For the thousands of children in Michigan’s foster care system, the agreement hopefully will mean spending less time without a permanent home and better care while in it, according to officials at both the Michigan Department of Human Services and Children’s Rights, the New York-based advocacy group that bought the suit in 2006. The settlement averts a potentially long and expensive federal trial that was set to begin Monday.
Within five years, caseloads should be reduced to about 15 per foster care caseworker, meaning there will be more visits to foster homes and facilities. And DHS will add about 700 new employees — 278 of whom are in the process of being hired or are hired, said Edward Woods III, spokesman for the department.
The state agreed from the start that it needed to change its system, Woods said. It was a matter of making the best changes.
“The problem comes with these types of issues is, ‘What is the best way to do it?’ … The motivation all along has been kids,” he said.
Children’s Rights officials said the settlement will mean “top-to-bottom reform and federal court oversight of Michigan’s long-failing child welfare system” — changes that DHS estimates could cost about $50 million annually for the next four years — about 6% more than the state would be expected to spend on children’s services during that period.

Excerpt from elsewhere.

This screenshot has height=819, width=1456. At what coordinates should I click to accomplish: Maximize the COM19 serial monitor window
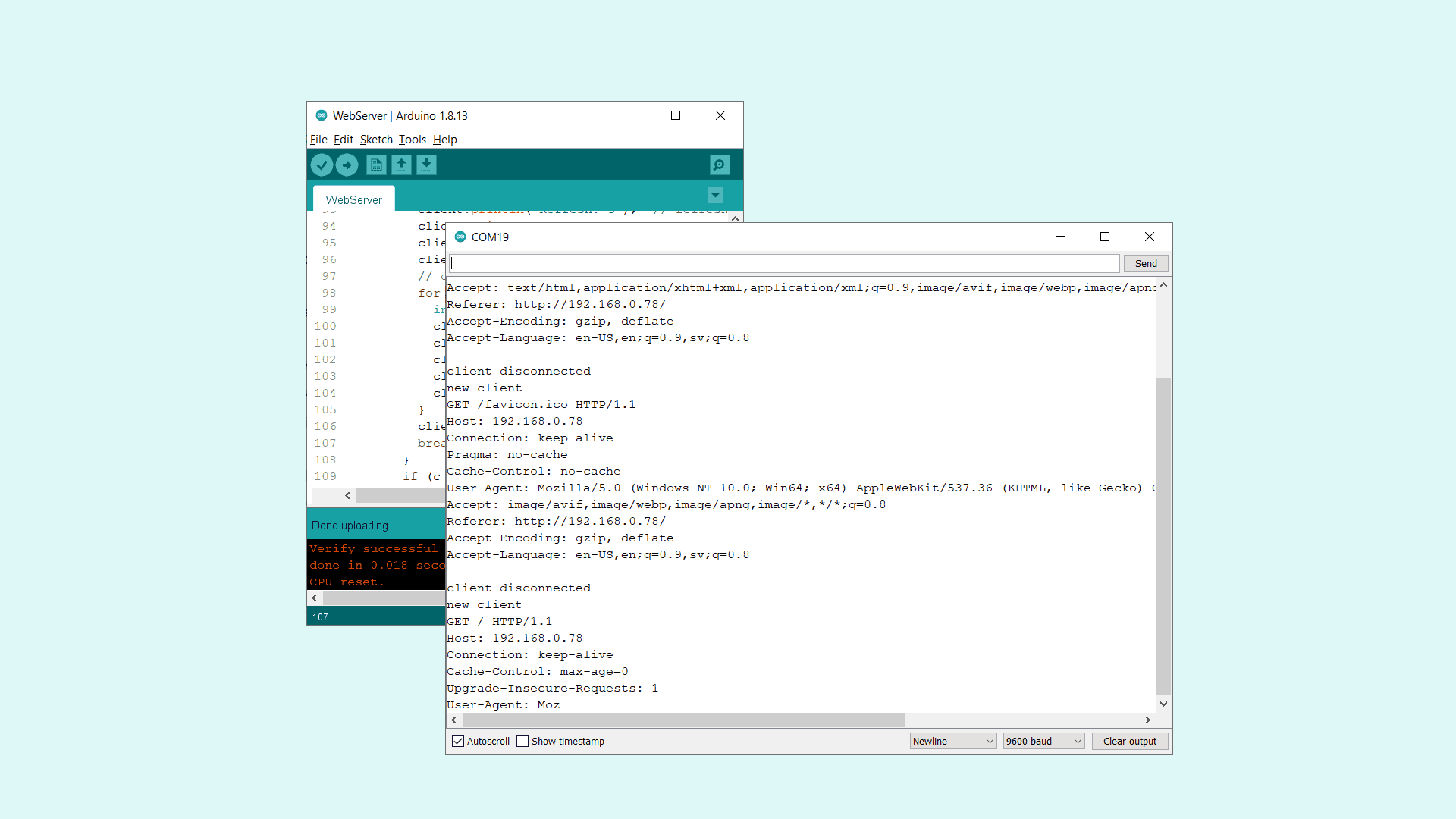coord(1105,237)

Many of the reforms are under way, but the settlement formalizes them, Woods said. Costs will be shared by state and federal funds.
“There’s a lot of good substance here. Something I’m struck by and pleased about is that all of the things in the agreement are important, and a number of them are being worked on,” said Janet Reynolds Snyder, executive director of the Michigan Federation for Children and Families, an association of private foster care providers. She called the settlement “truly a historic moment in Michigan.”